De tels effets produits par l’emploi presque constant des longues focale jouent un rôle non négligeable dans la légitimation de l’usage de la contraction substantivée « entre deux personnes ». Ils autorisent grandement à voir dans l’« entre deux personnes » un objet – fût-il problématique – comme le présupposé en était forgé dès les premières lignes de cette étude. Si une unicité se fait parfois jour dans la représentation d’une situation « entre deux personnes », par-delà la dualité dont la situation est nécessairement porteuse, alors l’objectité de l’« entre deux personnes » semble, en théorie du moins, pouvoir être postulée. D’autant plus qu’elle émane d’un fait de représentation et donc de la chair même des images tournées et voulues par Philippe Garrel. Pour autant, il ne s’agit nullement de nier l’évidence, c’est-à-dire la dualité irrévocable dont les situations entre deux personnes sont porteuses. Il s’agit simplement de considérer qu’unité et entre-deux ne sont pas antinomiques mais vont de pair. Comme l’écrit Daniel Sibony, « l’entre-deux est une coupure-lien ; et le partage de l’Un qu’il met en acte assure la consistance de l’entre-deux […]. » 196 En ce sens, la lecture en terme d’unicité des « entre deux personnes » que les longues focales favorisent ne fait que donner plus de consistance encore à l’entre-deux qui agit entre deux personnes.

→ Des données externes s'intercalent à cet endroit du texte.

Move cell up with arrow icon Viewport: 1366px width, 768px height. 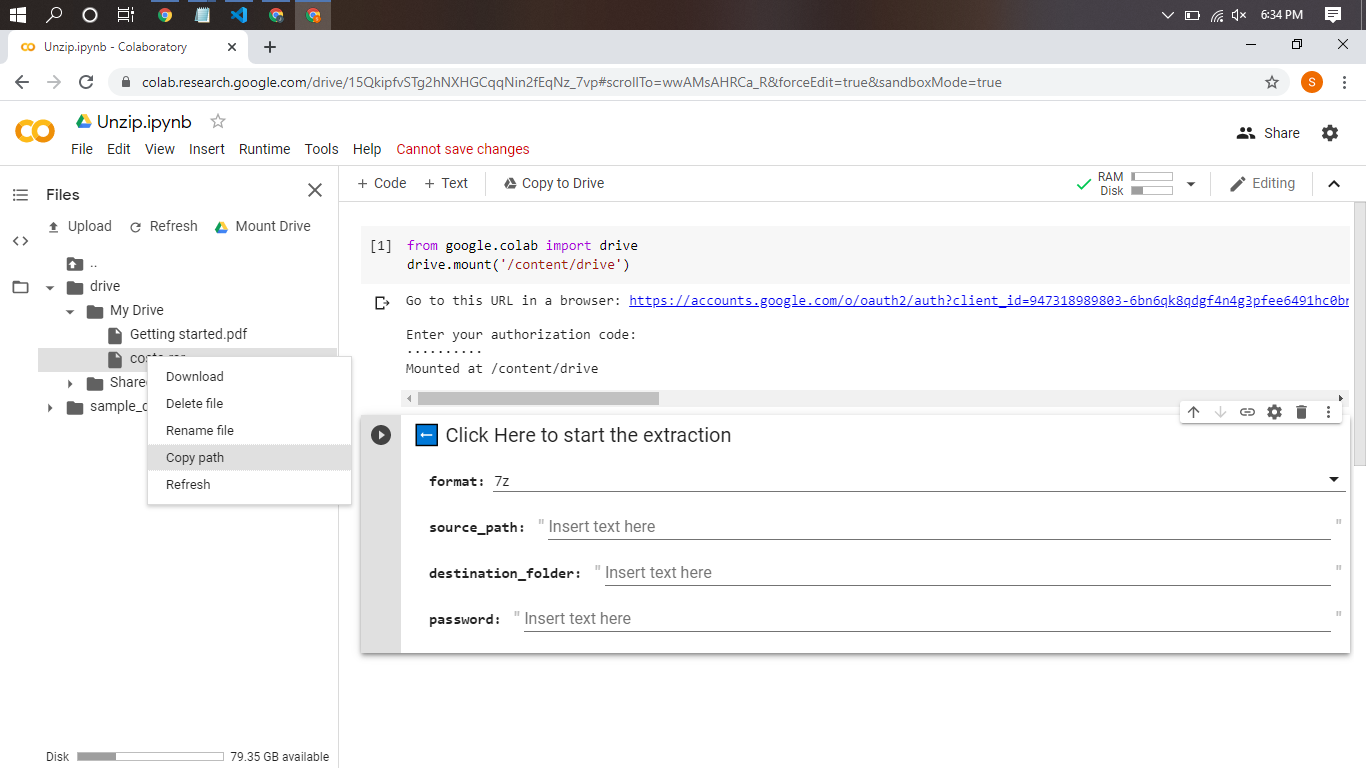(1193, 412)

Les longues focales – phénomène majeur de l’esthétique garrelienne – contribuent donc à assurer une certaine unité à l’« entre deux personnes » et, par là, à le densifier. Car, en définitive, pour le regard spectatoriel, c’est surtout la co-présence qui gagne en corporéité. Cette fois, c’est bien au niveau de la « monstration filmographique » que la co-présence s’impose d’un poids décisif à l’œil du spectateur. Avec les longues focales, se fait particulièrement sensible le « travail figuratif » de l’image dont parle Jacques Aumont et dans lequel il voit analogie avec le « modelage de la matière par la main plasticienne. » 197 Ce qui n’est pas si éloigné de la métaphore picturale que Philippe Garrel utilise quant à lui : « Le choix d’un objectif est comparable à celui d’un pinceau. » 198 Cet effet de modelage est ce qui invite à ne plus voir dans l’« entre deux personnes » la simple réunion de deux figures, mais une véritable configuration filmique. Il est aussi, et surtout, ce qui fait de la co-présence, par le resserrement figuratif des éléments filmés, une quasi substance, un objet presque concret.

Notes
194.

Arthur Cloquet, Initiation à l’image de film, Paris, FEMIS, 1992, p. 87.

195.

Sur ce point, cf. aussi Chapitre V.

196.

Daniel Sibony, Entre-deux, op. cit., p. 315.

197.

Jacques Aumont, À quoi pensent les films, op. cit., p. 165.

198.

Thierry Jousse, « En toute intimité », art. cit., p. 37.